Most people are in such a panic about having diabetes and don't realize that diabetes can be managed with nutrition, exercise, and medication. Unfortunately, a cure does NOT yet exist. But because people with diabetes often think that there is a cure, they are often gullible to con-artists.

Since I agree with what the Joslin blogger said for things to do and not to do, I will quote their list. “Things to do & not to do:
  1. Never give out financial information over the telephone unless you have initiated the call. Government agencies, Medicare, and legitimate diabetes organization do not ask for your financial information over the telephone without you initiating the call.
  2. Report fishy calls to the Office of Inspector General OIG Hotline at 1-800-HHS-TIPS or online at Be sure to include the company’s name, telephone number, and address if you know it and a summary of your conversation with the caller.
  3. Check your Medicare Summary Notice and other medical bills to make sure you weren’t billed for things you didn’t order or billed multiple times for the same item.
  4. Do not accept things you haven’t ordered. If you haven’t opened the item, you can refuse delivery or return the item to the sender without paying additional postage or delivery fees.
  5. Check out any supplements you are considering taking at the Office of Dietary Supplements and inform your health care provider before taking a supplement. Look for the US Pharmacopeia, or Consumer Labs seal on supplements you do buy. This will assure you that what is in the bottle matches what is on the label.”

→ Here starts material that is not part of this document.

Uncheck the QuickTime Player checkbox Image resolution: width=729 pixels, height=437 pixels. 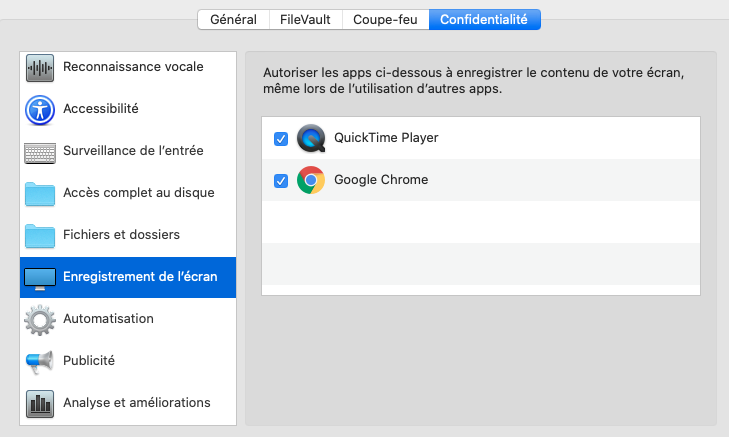[281, 139]
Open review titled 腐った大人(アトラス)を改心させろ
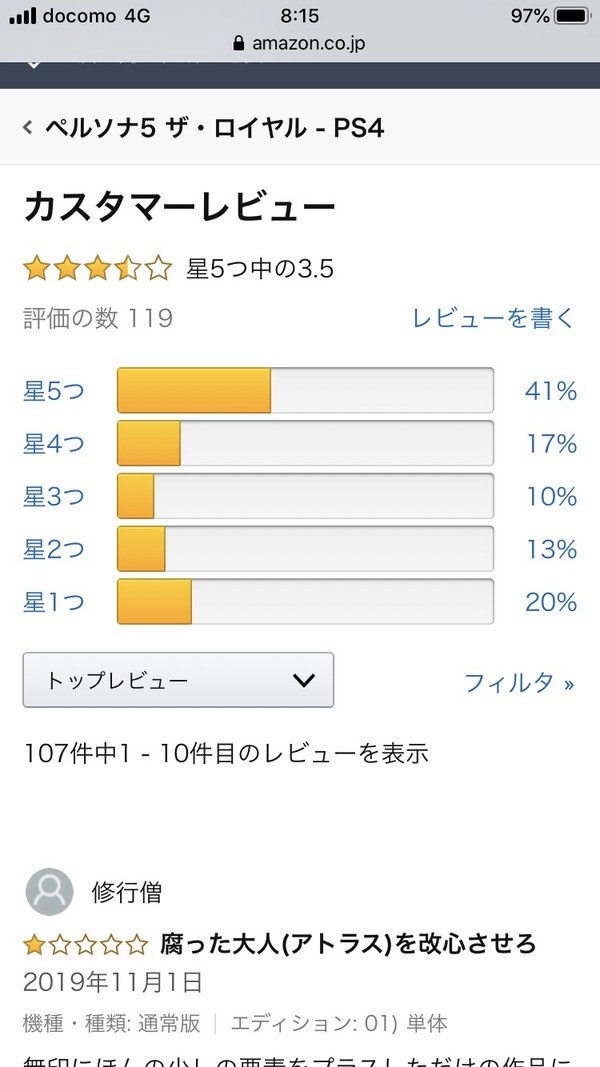The image size is (600, 1067). point(348,943)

It is also a shame that many doctors are so against supplements that they will not test for deficiencies so that you can know whether you actually need the vitamin or mineral. I can agree that most are available in the foods we eat, but as we age, develop certain diseases or conditions, and limit some of the foods, our bodies sometimes become incapable of utilizing what is in some foods.

Please realize that unless you are a patient at a medical center, you generally will not receive calls from them. If they insist on giving you a telephone number, do record it, call your telephone provider, and ask if the number is a legitimate telephone number for the medical center. Most telephone and cell phone companies will do this free or a small fee.